(Data for processing):
++++++
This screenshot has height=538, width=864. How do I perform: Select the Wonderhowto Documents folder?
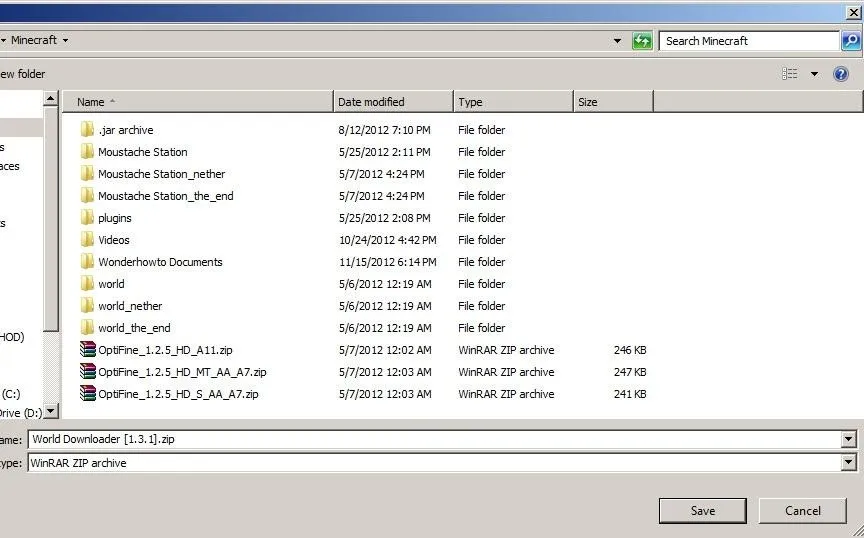point(160,262)
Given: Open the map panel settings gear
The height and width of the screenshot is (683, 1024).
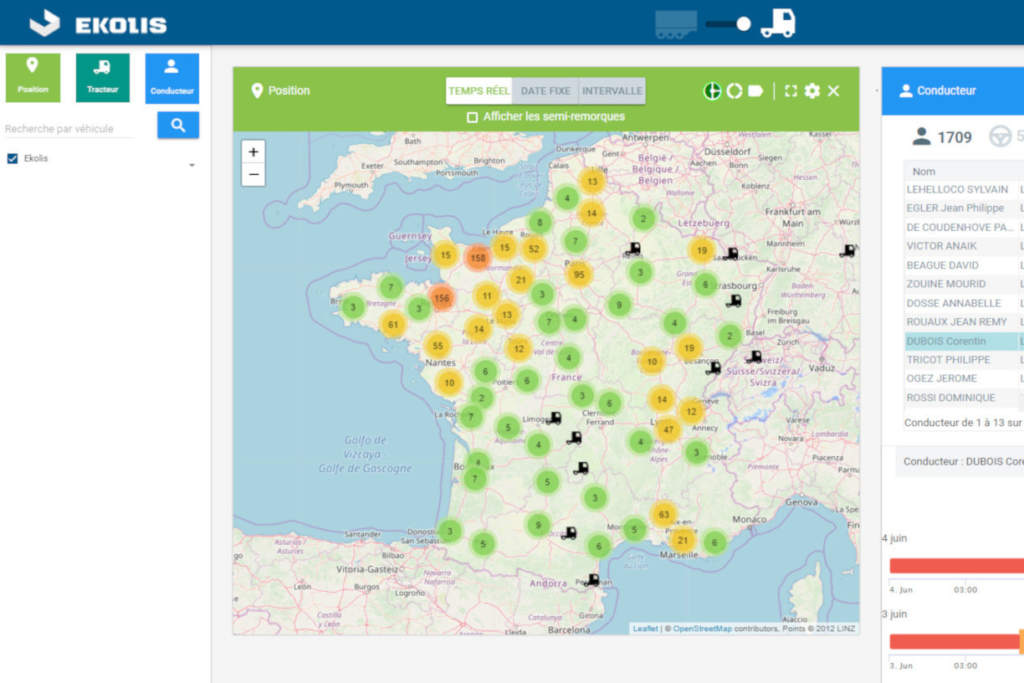Looking at the screenshot, I should pos(812,91).
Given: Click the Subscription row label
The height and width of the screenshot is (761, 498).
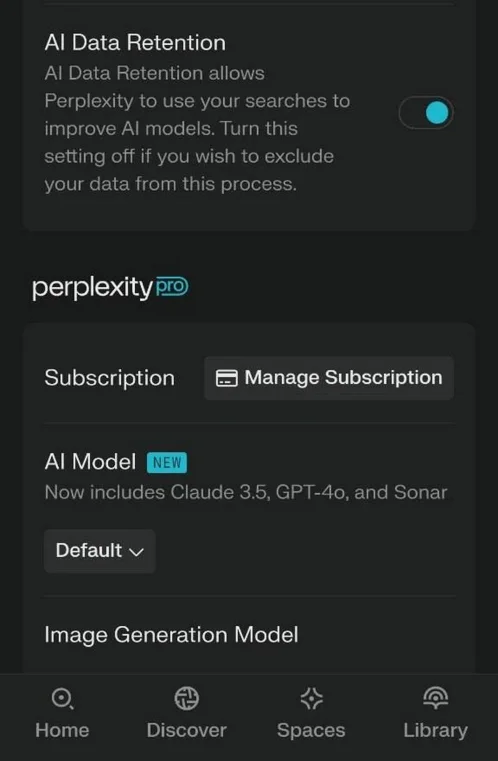Looking at the screenshot, I should (110, 378).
++++++
(Instructions for the task): Find the string "Given" in the material above. Then copy each line that has it.

(Written reply):
Given: Open the map panel settings gear
Given: Click the Subscription row label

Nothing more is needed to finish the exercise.